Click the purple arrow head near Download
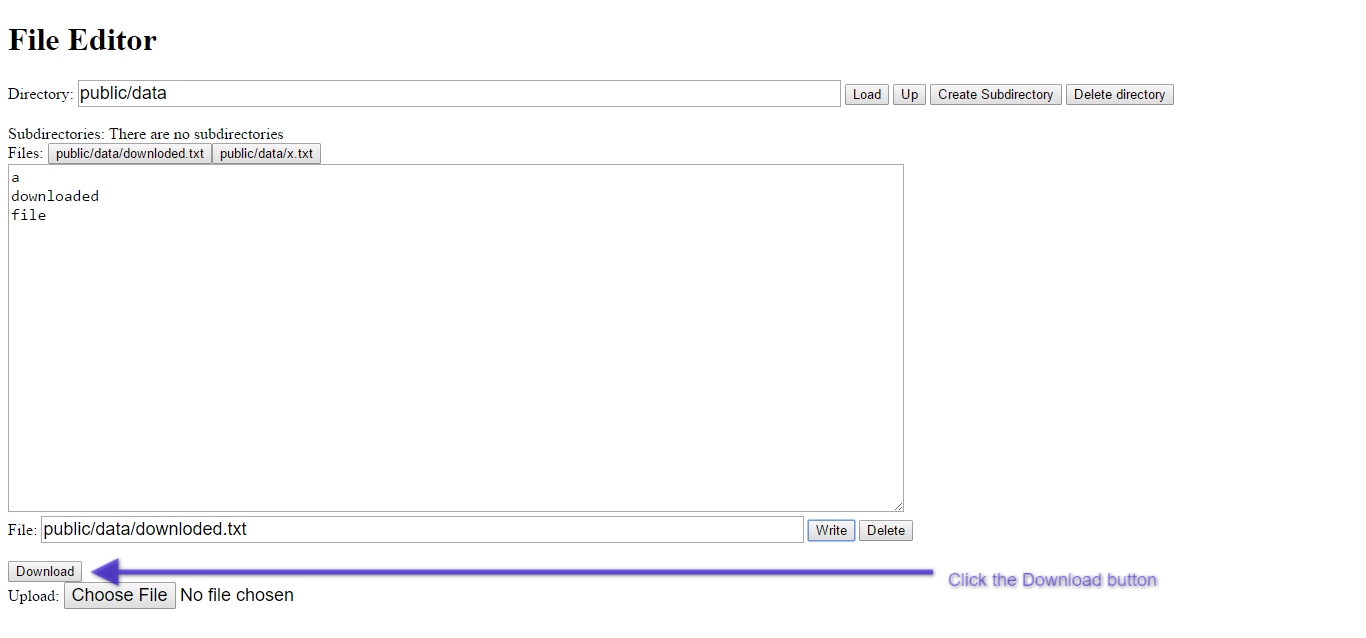 click(106, 572)
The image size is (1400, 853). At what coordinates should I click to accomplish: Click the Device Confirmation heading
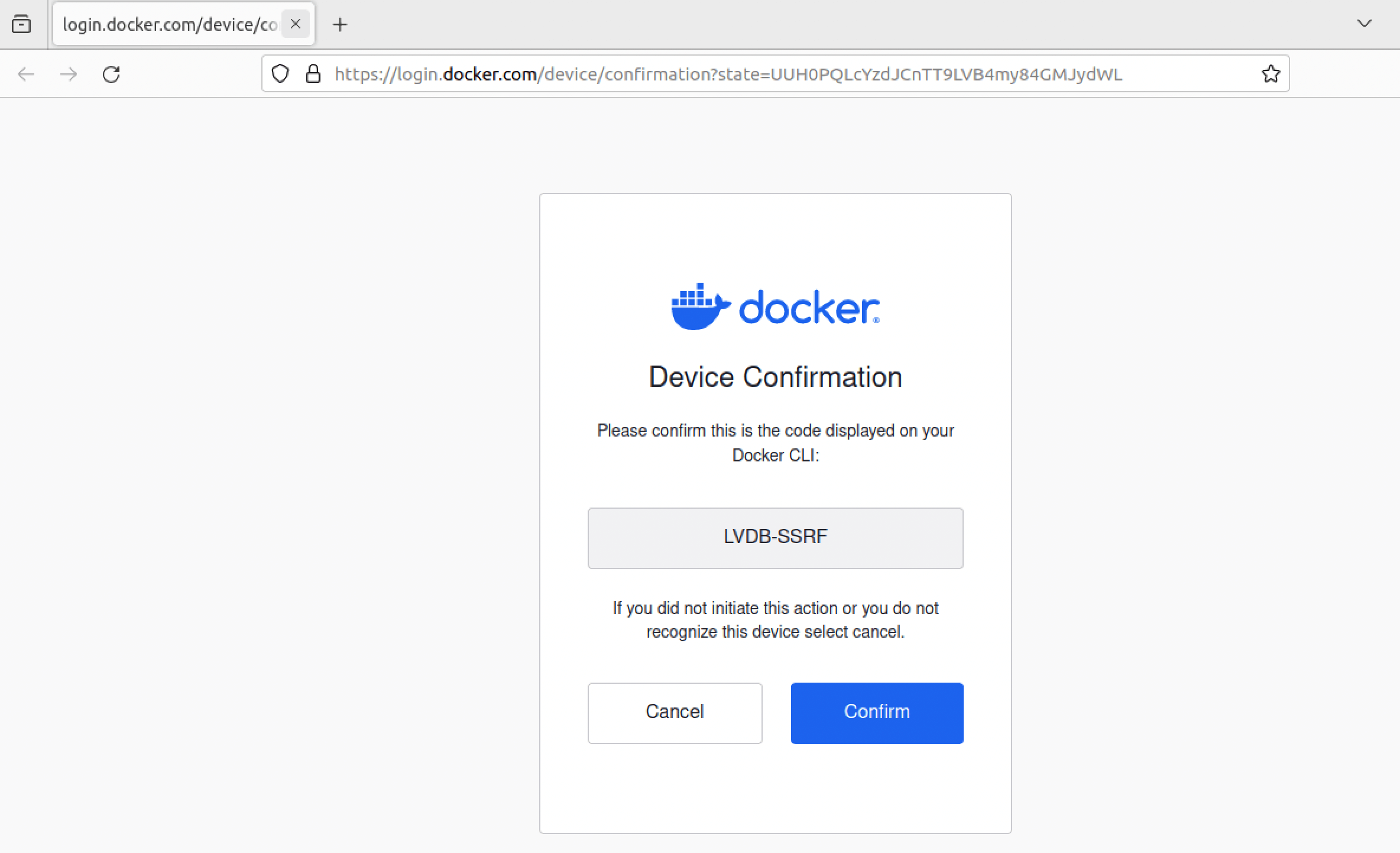[775, 377]
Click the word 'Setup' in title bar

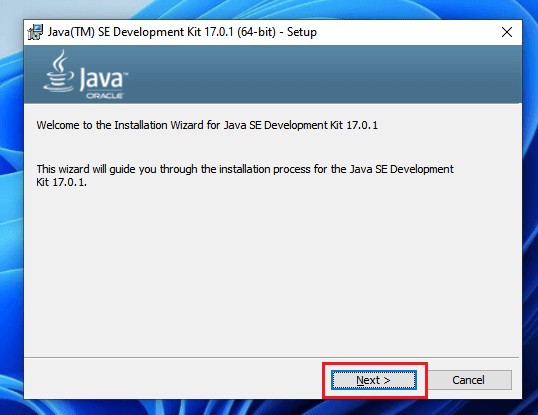point(302,32)
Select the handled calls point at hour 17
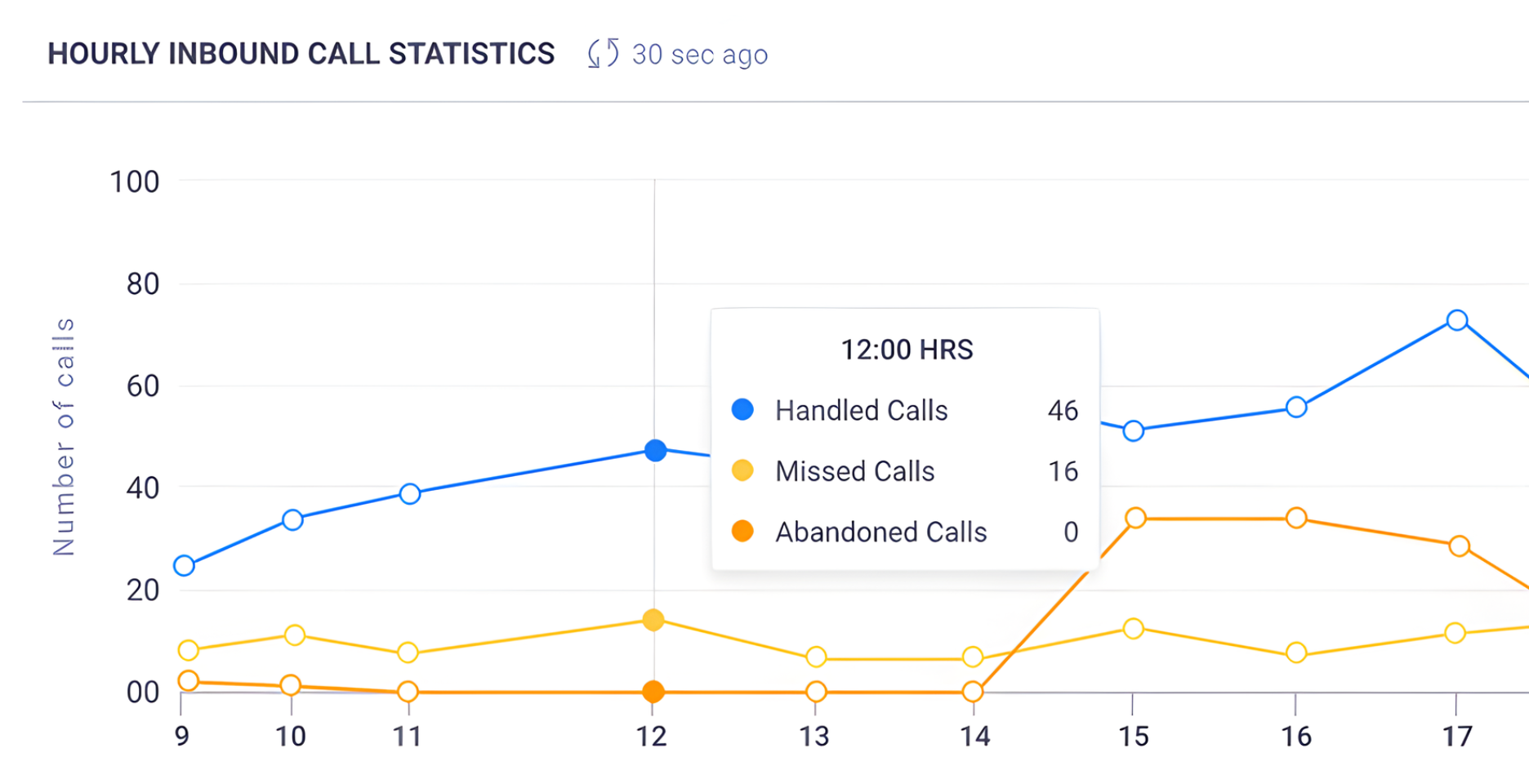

══════════

Repeat the material exactly and drop each image.

▶ Response to the exercise
Click the purple arrow head near Download
 click(106, 572)
The image size is (1400, 853). At what coordinates should I click to accomplish: Click the Device Confirmation heading
[775, 377]
Click the word 'Setup' in title bar

point(302,32)
Select the handled calls point at hour 17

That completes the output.